Last March Robinson declared himself bankrupt.
Robinson, whose real name is Stephen Yaxley-Lennon, was in July ordered to pay £100k to a refugee boy, Jamal Hijazi, who he incorrectly claimed had attacked a girl.
Syrian schoolboy Jamal Hijazi, 17, arrives at the Royal Courts of Justice, London, where he is suing English Defence League founder Tommy Robinson. Victoria Jones
The legal costs for the boy's lawyers are estimated to be £1.5m, which Robinson also is due to pay.
The deadline for these payments is March this year.
Robinson had claimed Hijazi had attacked "young English girls" at school in Huddersfield, however he failed to convince the High Court of these claims.
Other parties owed money by Robinson include HMRC, an ex-business partner and Barrow-In-Furness Borough Council.
Hope not Hate, an anti-facism group, is currently raising funds to finance the independent insolvency expert.
If the expert fails to locate any money or assets by the 3rd March that Robinson may be concealing, then he won't have to pay all the money owed.
The expert has power to order search warrants if necessary.
Jenna Lennon, the ex-wife of Robinson, divorced in February 2021.
This was prior to him declaring himself bankrupt.
Tommy Robinson gestures outside the Royal Courts of Justice, London, for the libel case brought against him by Jamal Hijazi.

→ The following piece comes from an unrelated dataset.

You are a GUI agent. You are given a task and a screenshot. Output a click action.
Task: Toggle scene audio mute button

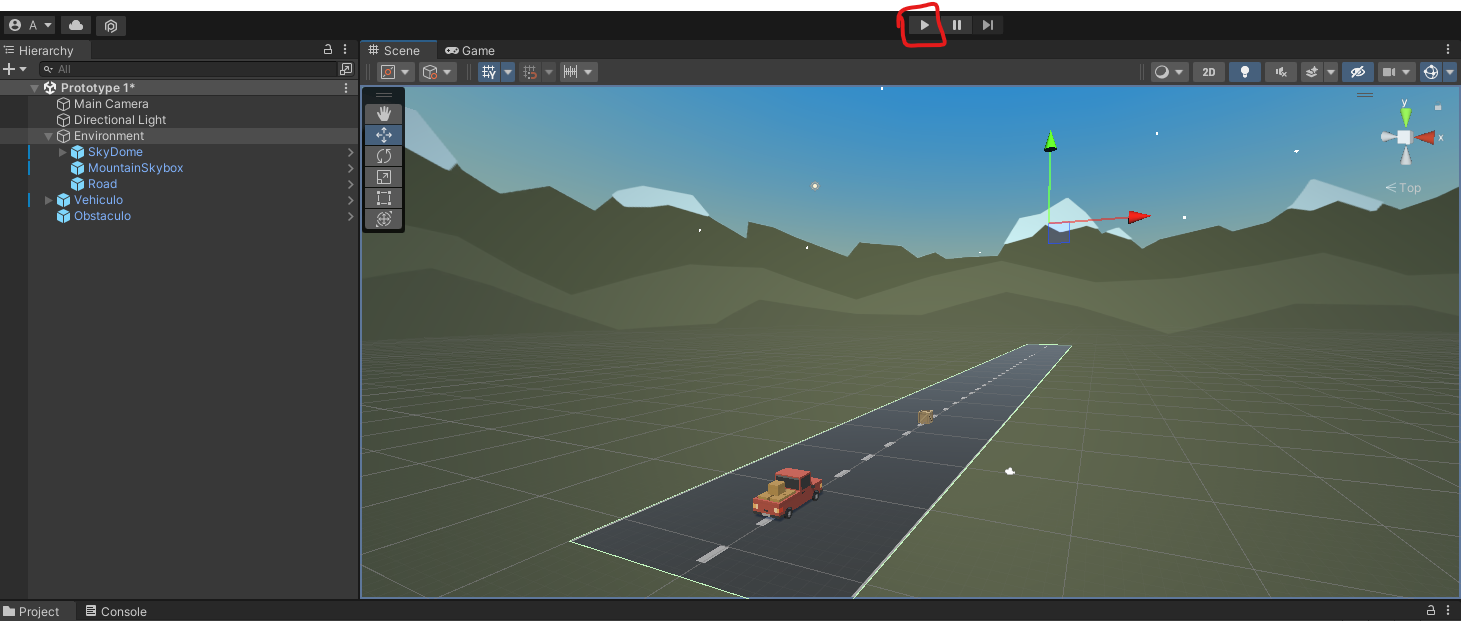click(1280, 72)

Victoria Jones
Hope Not Hate believe Robinson may have access of up to £3m worth of assets earned through property, as well as donations and book revenue.
The group think Robinson's ex-wife's property could be worth £1.2m alone.
The BBC reported that Hope Not Hate's chief executive Nick Lowles said is group were supporting the boy as his encounter with Robinson turned his "life upside down."
It added: "Jamal and his family had to move, had to start all over again, got all sorts of threats.
"It just seems outrageous that the person who did that, and then lost a libel case, can walk away scot-free.
"So partly it's about holding him to account and giving some justice to Jamal.
"We need to demonstrate to him and others there are consequences for doing this. You cannot get away with making people's lives a misery, creating lies, dividing communities, whipping up hatred, inspiring others to do attacks and not be held accountable for your actions, and I think for us this is a way to hold him to account."